GDPR, le autorità per la privacy dei paesi europei hanno inflitto sanzioni per 114 milioni di euro

GDPR, le autorità per la privacy dei paesi europei hanno inflitto sanzioni per 114 milioni di euro

Dall’entrata in vigore del GDPR il 25 maggio 2018, ci sono state più di 160.000 notifiche di data breach nei 28 Stati membri dell’Unione Europea, oltre a Norvegia, Islanda e Liechtenstein.

Secondo l’ultima indagine svolta da DLA Piper, i Garanti per la protezione dei dati personali hanno emesso sanzioni per un valore complessivo di 114 milioni di euro per diverse tipologie di violazioni del regolamento e non solo per data breach.

Sono 1.886 i casi di data breach notificati al Garante italiano, valore che classifica il nostro Paese all’undicesimo posto nell’Unione europea per numero di notifiche, mentre le sanzioni emesse – pari a € 11,55 milioni – classificano l’Italia al quarto posto. Francia, Germania e Austria sono in cima alla classifica per il valore totale delle sanzioni inflitte ai sensi del GDPR con rispettivamente poco più di € 51 milioni, € 24,5 milioni e € 18 milioni. Olanda (40.647 casi), Germania (37.636) e Regno Unito (22.181) sono in cima alla tabella per il numero di notifiche di data breach.

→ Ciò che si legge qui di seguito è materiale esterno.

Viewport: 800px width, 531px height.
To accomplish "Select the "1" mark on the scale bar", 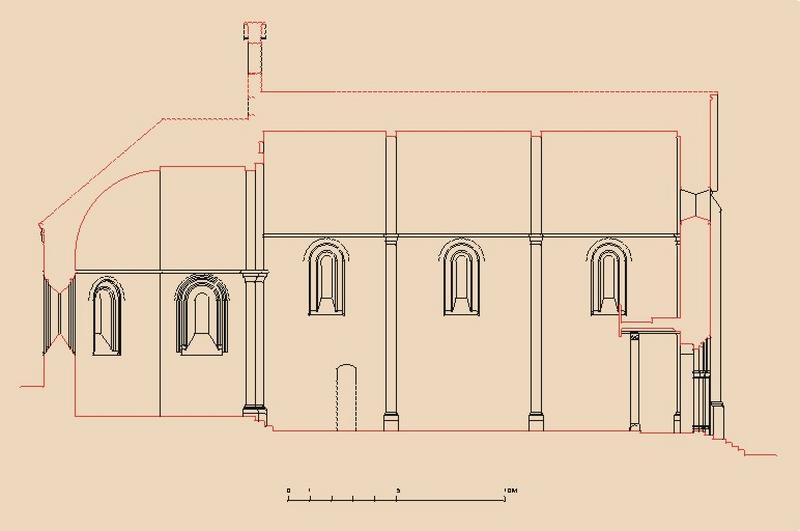I will pyautogui.click(x=310, y=490).
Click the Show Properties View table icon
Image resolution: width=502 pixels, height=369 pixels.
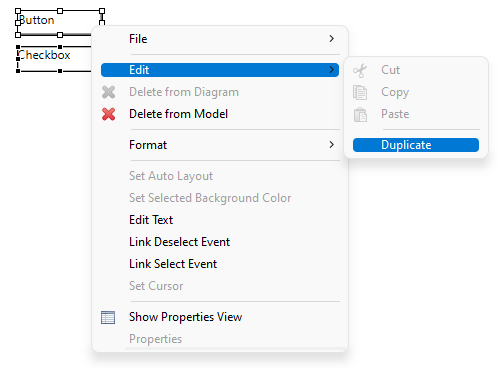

Anche il tasso giornaliero di notifiche di data breach è aumentato del 12,6%: da 247 notifiche al giorno per i primi otto mesi di GDPR (dal 25 maggio 2018 al 27 gennaio 2019) a 278 notifiche di data breach al giorno per l’anno in corso.

Valutando i risultati in confronto alla popolazione dei paesi, l’Italia ha segnalato 2,05 data breach per 100.000 persone, rispetto a 0,9 per 100.000 persone l’anno scorso: un dato che classifica il paese al 25° posto rispetto alla penultima posizione dell’anno scorso.

La sanzione finora più elevata, pari a 50 milioni di euro, è stata imposta dal Garante privacy francese – il CNIL – ai danni di Google, per presunte violazioni del principio di trasparenza e mancanza di un valido consenso. A seguito di due data breach rilevanti, l’ICO del Regno Unito ha pubblicato due avvisi di intenzione di imporre sanzioni a luglio 2019 per un totale di circa 329 milioni di euro, sebbene nessuno di questi sia stato finalizzato alla data della presente relazione.

Giulio Coraggio, partner di DLA Piper, commenta:  “Il GDPR ha portato il problema della gestione dei data breach veramente allo scoperto. Il numero di notifiche è aumentato di oltre il 12% rispetto al rapporto dell’anno scorso e i Garanti privacy europei sono stati obbligati a testare i loro nuovi poteri su sanzioni e organizzazioniL’importo totale delle sanzioni di 114 milioni di euro finora imposte è relativamente basso rispetto alle potenziali sanzioni massime che possono essere imposte ai sensi del GDPR, il che indica che siamo ancora agli inizi. Ci aspettiamo di vedere uno sviluppo con ulteriori sanzioni multimilionarie nel corso del prossimo anno, quando i regolatori intensificheranno la loro attività di controllo”.

Giulio Coraggio, partner di DLA PiperGiulio Coraggio

N.B. Non tutti gli Stati membri dello Spazio economico europeo rendono pubbliche le statistiche sulle notifiche di violazione. Molti hanno fornito statistiche solo per una parte del periodo coperto dalla presente relazione, pertanto le cifre sono state arrotondate e in alcuni casi estrapolate per fornire le migliori approssimazioni.